Ma chi è Gianfilippo Materazzi? E com’è andata la sua stagione con la Lazio? Gianfilippo Materazzi, ala offensiva classe 2009, con un cognome che rievoca bei ricordi a tutti i tifosi della Nazionale (suo zio Marco ha fatto parte della spedizione azzurra vincente in Germania del 2006) è figlio di Matteo Materazzi, procuratore sportivo, ed ha fatto parte per ben nove anni del settore giovanile della Lazio.
Il giocatore, che nell’ultima annata è risultato fondamentale nei meccanismi della Lazio Under 17 allenata da Ledesma, ha avuto una crescita sensazionale. Fra campionato e playoff ha messo a segno 27 presenze, condite da 5 gol e 7 assist. Un bottino già interessante per uno che ama sostare sulla fascia sinistra, ma non è proprio un goleador.
Undici contributi in 27 gare resta un dato di rilievo, nell’ultimo anno Materazzi ha lasciato il segno sotto porta (con gol o passaggi vincenti) praticamente ogni due partite. Da contare anche il peso di questi gol, perché tre sono arrivati nella fase a gironi: rispettivamente contro Catanzaro alla seconda di campionato, Pescara alla 18esima e Napoli alla ventesima ma la vera svolta arriva dopo la fine del girone C.
La svolta ai playoff e la decisone di cambiare aria
Ma è ai playoff che il ragazzo ha messo una marcia in più, dove le partite sono secche e non ci sono possibilità di sbagliare. Dapprima, infatti, ha siglato uno dei gol che ha permesso alla Lazio di eliminare, anche un po’ a sorpresa l’Atalanta e poi si è ripetuto anche nel secondo turno in cui i biancocelesti hanno battuto in rimonta il Bologna per poi accedere ai quarti di finale.

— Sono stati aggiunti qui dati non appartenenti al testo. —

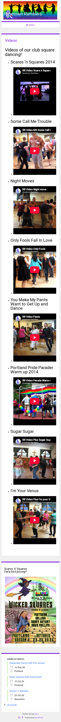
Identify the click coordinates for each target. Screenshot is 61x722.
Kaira (36, 714)
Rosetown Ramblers (23, 13)
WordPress (39, 717)
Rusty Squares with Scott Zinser (26, 676)
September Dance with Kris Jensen (27, 662)
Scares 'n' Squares (19, 690)
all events (12, 704)
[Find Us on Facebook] (22, 717)
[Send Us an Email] (19, 717)
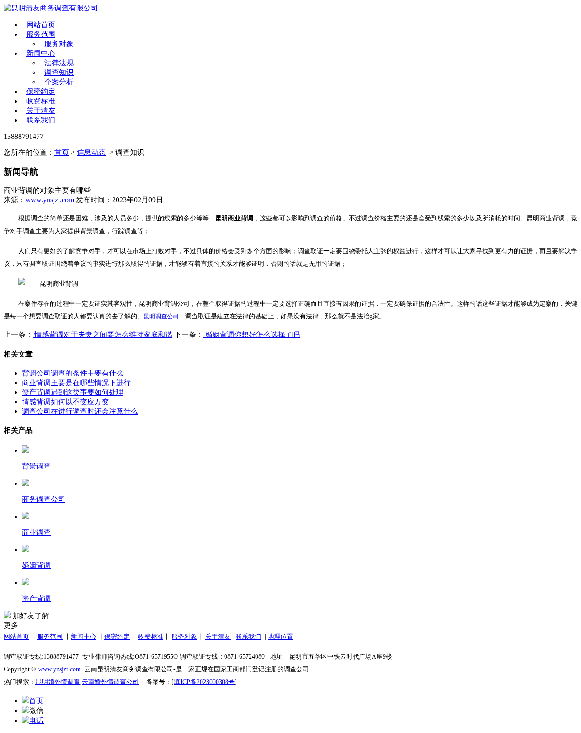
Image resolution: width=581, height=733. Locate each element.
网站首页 (40, 25)
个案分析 (59, 82)
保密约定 (40, 91)
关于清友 (40, 110)
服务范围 (40, 34)
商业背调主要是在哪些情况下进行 (76, 382)
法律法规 (59, 63)
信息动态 (91, 152)
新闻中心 (40, 53)
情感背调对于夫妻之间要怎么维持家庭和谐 (102, 334)
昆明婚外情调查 (57, 682)
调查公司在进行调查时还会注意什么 (80, 411)
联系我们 (40, 120)
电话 (36, 720)
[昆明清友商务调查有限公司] (84, 8)
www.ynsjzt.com (49, 200)
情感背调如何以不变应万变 (65, 402)
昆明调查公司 (161, 316)
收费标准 (40, 101)
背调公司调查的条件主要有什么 (72, 373)
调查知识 (59, 72)
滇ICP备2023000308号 (204, 682)
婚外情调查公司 (116, 682)
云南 (88, 682)
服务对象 (59, 44)
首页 (61, 152)
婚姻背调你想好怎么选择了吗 (251, 334)
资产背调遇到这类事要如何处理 (72, 392)
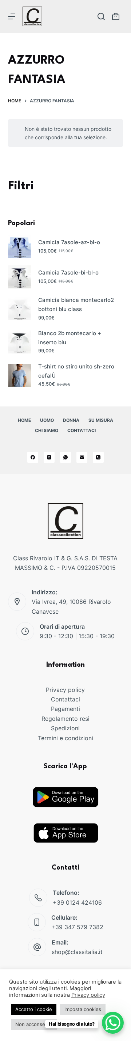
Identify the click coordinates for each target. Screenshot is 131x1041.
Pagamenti (65, 708)
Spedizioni (65, 728)
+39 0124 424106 (77, 902)
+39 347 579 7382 (77, 927)
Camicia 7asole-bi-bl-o (68, 272)
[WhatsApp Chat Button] (113, 1023)
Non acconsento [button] (34, 1024)
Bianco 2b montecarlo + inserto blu (69, 338)
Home (24, 420)
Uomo (47, 420)
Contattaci (81, 430)
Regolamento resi (65, 718)
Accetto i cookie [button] (33, 1009)
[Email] (81, 457)
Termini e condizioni (65, 738)
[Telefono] (98, 457)
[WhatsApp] (65, 457)
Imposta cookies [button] (82, 1009)
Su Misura (100, 420)
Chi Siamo (46, 430)
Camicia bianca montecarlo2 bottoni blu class (76, 304)
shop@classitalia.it (77, 951)
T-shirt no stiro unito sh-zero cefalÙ (76, 371)
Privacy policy (65, 689)
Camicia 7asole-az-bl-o (69, 242)
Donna (71, 420)
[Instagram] (49, 457)
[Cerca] (101, 16)
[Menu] (11, 16)
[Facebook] (32, 457)
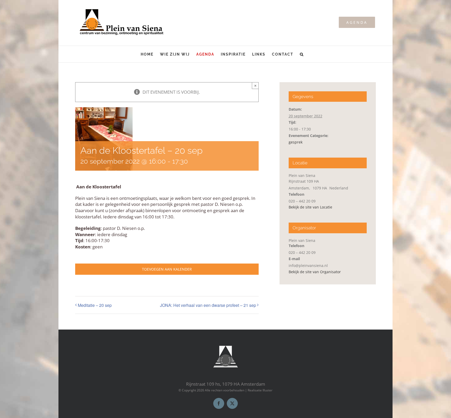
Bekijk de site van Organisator (315, 271)
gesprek (295, 142)
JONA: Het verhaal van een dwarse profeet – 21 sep (208, 305)
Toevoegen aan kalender (167, 269)
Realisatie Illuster (260, 390)
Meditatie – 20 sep (95, 305)
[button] (302, 54)
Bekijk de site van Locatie (310, 207)
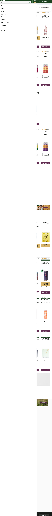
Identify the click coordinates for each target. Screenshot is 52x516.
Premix (3, 17)
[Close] (49, 5)
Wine (2, 8)
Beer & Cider (4, 14)
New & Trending (5, 22)
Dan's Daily (3, 31)
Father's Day (4, 25)
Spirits (2, 11)
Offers (2, 6)
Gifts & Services (5, 28)
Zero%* (3, 19)
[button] (35, 2)
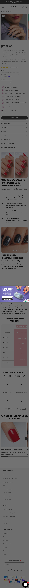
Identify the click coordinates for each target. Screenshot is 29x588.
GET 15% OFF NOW (7, 299)
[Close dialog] (28, 286)
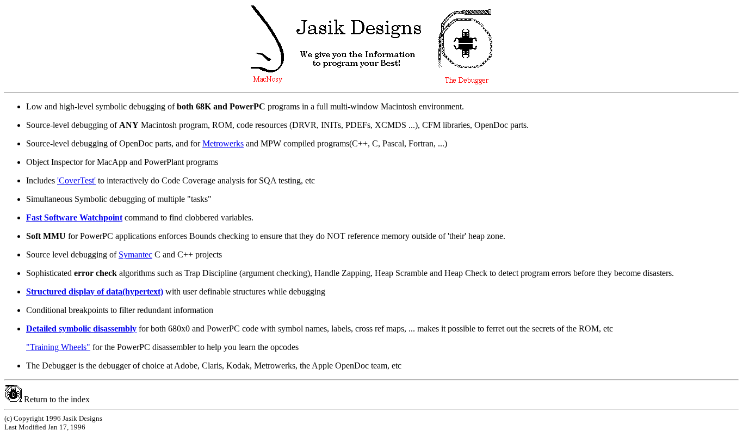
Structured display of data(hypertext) (94, 291)
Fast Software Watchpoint (74, 217)
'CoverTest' (76, 180)
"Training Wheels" (58, 347)
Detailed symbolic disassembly (81, 328)
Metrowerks (223, 143)
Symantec (135, 254)
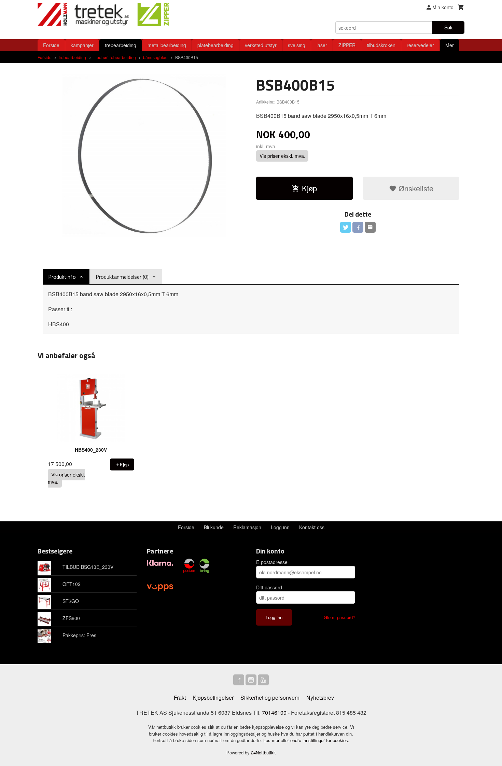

Tappa in cui, purtroppo, il cammino dei classe 2009 si è interrotto contro l’Empoli che poi si è laureato campione d’Italia.
Dopo la fine del contratto che lo legava alle aquile fino al 30 giugno 2026, la scelta è ricaduta su un altro progetto, lontano da Roma: Torino, sponda granata. La società capitanata da Urbano Cairo, infatti, ha accolto a braccia aperte il ragazzo, facendogli firmare un accordo di tre anni, valido dunque fino a giugno 2029.
Al Torino bisognerà capire se farà parte dell’U18, la sua categoria di riferimento nella prossima stagione o effettuerà il salto diretto in Primavera. Probabile che, dopo un iniziale ambientamento con i coetanei per prendere fiducia, il giocatore possa già essere una risorsa importante per la Primavera granata che dunque si assicura un colpo di prospettiva interessante.